Since the enactment of the Sarbanes-Oxley Act of 2002, corporate counsel have devoted much of their time to guiding their board of directors and senior management through the flurry of new regulations and developments in the areas of corporate governance and compliance. By now, most companies have adopted the requisite board committee charters, codes and procedures necessary to comply with the Sarbanes-Oxley Act, related Securities and Exchange Commission rules and stock exchange listing standards and are well on their way to completing their internal controls review required by Section 404 of the Sarbanes-Oxley Act.
Having guided the board and senior management through the implementation of corporate governance procedures, corporate counsel will bear much of the responsibility for ensuring that those procedures function in an effective manner on an ongoing basis. As part of that responsibility, corporate counsel must work with the board of directors to ensure appropriate oversight of the company's compliance programs. This has increasingly been seen as a significant component of the board's responsibility and was emphasized in amendments to the sentencing guidelines proposed earlier this year. As counsel approach these tasks, it may be helpful to review a few general principles that have emerged in the areas of corporate governance and compliance.
Since the Enron scandal, it has become clear that in order for corporate governance and compliance to be effective, they must be integral aspects of the company culture. As a starting point, the board and the executive officers must understand and agree on what corporate governance and compliance mean to the company. In this regard, I note that corporate compliance has a generally accepted definition as compliance with and enforcement of company policies and applicable laws and regulations. While no single definition of corporate governance has emerged over the past few years, I would suggest that it encompasses conducting business and managing the company in a manner that emphasizes ethical and honest behavior, compliance with applicable laws and regulations, effective management of the company's resources and risks, and accountability of persons within the organization. Once the board and executive officers have agreed on the definitions, they leadership roles in setting the appropriate ethical tone for the organization. The board and senior management must effectively communicate to the organization that they have high ethical standards for themselves and others.
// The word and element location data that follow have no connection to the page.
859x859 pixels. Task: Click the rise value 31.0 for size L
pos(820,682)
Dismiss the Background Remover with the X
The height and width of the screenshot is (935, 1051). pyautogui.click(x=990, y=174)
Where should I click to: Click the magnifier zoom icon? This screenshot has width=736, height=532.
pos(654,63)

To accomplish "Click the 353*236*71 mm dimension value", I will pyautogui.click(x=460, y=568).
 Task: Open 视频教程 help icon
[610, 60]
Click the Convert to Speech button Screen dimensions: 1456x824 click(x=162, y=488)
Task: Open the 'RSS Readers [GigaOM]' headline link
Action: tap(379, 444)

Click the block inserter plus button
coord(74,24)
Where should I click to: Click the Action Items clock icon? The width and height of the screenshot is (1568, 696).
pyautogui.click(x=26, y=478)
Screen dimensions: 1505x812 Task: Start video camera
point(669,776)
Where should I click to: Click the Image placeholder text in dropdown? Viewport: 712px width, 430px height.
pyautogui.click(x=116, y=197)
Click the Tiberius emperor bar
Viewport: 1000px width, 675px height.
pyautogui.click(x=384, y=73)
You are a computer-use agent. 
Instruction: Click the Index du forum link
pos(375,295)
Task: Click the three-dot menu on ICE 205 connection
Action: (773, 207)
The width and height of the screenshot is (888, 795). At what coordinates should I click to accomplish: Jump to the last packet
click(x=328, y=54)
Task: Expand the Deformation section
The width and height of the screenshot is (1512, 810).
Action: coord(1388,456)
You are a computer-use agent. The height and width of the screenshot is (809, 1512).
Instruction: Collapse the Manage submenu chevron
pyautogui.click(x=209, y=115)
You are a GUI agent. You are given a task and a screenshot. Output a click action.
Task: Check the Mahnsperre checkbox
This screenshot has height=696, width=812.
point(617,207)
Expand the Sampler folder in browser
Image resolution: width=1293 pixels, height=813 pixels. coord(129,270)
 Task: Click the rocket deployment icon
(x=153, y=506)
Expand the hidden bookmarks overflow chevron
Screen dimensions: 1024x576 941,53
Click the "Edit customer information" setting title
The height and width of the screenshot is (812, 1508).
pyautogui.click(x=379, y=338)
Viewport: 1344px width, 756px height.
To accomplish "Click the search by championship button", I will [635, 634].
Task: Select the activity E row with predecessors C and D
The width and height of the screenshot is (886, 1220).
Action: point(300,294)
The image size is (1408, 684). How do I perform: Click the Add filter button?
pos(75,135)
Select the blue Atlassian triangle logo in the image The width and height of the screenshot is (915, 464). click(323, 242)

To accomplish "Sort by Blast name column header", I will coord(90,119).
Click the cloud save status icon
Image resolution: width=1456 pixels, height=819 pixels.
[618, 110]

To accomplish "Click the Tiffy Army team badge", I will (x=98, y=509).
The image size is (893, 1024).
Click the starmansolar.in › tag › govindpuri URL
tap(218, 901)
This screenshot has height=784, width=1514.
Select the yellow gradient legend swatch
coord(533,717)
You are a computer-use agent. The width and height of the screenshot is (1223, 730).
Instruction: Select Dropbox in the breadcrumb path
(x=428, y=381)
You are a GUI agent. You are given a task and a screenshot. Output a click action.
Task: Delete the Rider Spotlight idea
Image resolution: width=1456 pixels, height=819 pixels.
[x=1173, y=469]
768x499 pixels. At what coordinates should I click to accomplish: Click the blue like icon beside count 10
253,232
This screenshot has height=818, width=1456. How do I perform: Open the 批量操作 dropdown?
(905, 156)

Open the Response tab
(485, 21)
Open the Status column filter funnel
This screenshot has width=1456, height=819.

As aspects of the company's culture, corporate governance and corporate compliance should be considered as daily practical components of the company's business. Whereas they were once considered "lawyers' issues", corporate governance and compliance must gradually come to be understood as integral elements of business decisions and operations.
Another principle for counsel to consider is the centralization of corporate governance and compliance responsibility in one officer or department. This is not meant to lessen the responsibility owed by each individual in the organization for effective compliance - it is meant to provide leadership and to promote consistency and uniformity in the application of standards and consistency among individual compliance programs. This officer/department should have direct and regular access to the chief executive officer and, as appropriate, the board of directors. Company employees on all levels should be able to bring matters to the attention of the compliance officer.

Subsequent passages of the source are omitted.